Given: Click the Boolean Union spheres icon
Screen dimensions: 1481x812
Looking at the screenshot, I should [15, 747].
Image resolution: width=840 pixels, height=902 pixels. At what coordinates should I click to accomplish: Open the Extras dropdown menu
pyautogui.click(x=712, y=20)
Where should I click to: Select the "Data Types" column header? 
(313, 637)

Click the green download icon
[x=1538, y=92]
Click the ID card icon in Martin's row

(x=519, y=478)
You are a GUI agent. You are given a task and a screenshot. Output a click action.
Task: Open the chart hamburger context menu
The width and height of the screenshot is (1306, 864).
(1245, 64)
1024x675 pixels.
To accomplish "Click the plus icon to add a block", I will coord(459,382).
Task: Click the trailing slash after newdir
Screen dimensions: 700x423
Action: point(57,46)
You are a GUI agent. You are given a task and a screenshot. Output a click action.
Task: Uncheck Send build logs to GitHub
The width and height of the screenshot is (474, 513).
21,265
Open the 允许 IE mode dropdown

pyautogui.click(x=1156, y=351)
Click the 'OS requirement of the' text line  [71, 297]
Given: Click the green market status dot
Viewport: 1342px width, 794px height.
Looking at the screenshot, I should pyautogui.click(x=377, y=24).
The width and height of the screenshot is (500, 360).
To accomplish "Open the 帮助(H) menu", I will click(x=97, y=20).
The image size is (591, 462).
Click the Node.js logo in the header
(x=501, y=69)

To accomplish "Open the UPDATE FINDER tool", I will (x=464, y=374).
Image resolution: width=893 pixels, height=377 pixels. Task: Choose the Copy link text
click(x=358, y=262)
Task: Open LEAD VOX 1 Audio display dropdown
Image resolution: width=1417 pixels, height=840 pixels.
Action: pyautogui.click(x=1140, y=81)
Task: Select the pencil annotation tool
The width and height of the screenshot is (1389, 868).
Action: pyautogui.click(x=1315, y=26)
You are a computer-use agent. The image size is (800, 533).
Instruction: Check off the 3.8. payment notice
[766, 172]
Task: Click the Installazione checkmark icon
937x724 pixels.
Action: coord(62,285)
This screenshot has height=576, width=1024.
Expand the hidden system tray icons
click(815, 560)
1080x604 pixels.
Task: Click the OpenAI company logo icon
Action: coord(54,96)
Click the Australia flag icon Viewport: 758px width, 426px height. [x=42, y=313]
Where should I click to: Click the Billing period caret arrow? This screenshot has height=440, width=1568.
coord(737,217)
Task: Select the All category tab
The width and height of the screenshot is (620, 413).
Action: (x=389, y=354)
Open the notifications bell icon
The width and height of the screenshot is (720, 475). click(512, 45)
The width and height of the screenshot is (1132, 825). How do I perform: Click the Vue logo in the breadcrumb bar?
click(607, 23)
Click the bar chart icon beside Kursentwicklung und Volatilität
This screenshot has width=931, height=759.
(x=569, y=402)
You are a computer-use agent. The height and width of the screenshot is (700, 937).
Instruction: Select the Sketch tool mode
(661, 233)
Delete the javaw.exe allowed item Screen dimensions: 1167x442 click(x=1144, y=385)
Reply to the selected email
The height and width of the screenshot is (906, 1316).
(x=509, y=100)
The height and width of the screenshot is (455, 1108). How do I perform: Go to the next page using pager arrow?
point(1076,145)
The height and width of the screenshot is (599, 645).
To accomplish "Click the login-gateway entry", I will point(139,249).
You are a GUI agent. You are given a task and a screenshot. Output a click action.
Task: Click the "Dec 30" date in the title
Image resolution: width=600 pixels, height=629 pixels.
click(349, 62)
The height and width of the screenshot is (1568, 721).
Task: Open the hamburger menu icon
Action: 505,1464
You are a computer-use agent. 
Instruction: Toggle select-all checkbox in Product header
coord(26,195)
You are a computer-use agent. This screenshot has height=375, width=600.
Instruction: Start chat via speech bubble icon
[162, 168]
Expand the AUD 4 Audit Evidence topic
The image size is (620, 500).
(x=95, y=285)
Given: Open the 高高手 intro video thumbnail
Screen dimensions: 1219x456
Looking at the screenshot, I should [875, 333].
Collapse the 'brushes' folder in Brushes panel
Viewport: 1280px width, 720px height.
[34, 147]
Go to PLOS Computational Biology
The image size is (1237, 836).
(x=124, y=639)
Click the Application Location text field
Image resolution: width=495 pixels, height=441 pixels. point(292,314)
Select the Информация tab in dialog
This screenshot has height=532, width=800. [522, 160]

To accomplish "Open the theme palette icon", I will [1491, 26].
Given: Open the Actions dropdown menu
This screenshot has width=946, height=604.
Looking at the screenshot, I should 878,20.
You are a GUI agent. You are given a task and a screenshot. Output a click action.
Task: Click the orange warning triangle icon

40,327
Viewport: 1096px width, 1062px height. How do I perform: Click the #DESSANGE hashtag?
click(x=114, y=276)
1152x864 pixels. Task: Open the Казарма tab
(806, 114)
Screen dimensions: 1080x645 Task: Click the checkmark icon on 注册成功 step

== EXERCISE ==
The response should be the listing above, limited to the lines between the one holding "Click the 'OS" and the one holding "Task: Open LEAD VOX 1 Audio display dropdown", inclusive, reproduced exactly.

== OUTPUT OF THE EXERCISE ==
Click the 'OS requirement of the' text line  [71, 297]
Given: Click the green market status dot
Viewport: 1342px width, 794px height.
Looking at the screenshot, I should pyautogui.click(x=377, y=24).
The width and height of the screenshot is (500, 360).
To accomplish "Open the 帮助(H) menu", I will click(x=97, y=20).
The image size is (591, 462).
Click the Node.js logo in the header
(x=501, y=69)

To accomplish "Open the UPDATE FINDER tool", I will (x=464, y=374).
Image resolution: width=893 pixels, height=377 pixels. Task: Choose the Copy link text
click(x=358, y=262)
Task: Open LEAD VOX 1 Audio display dropdown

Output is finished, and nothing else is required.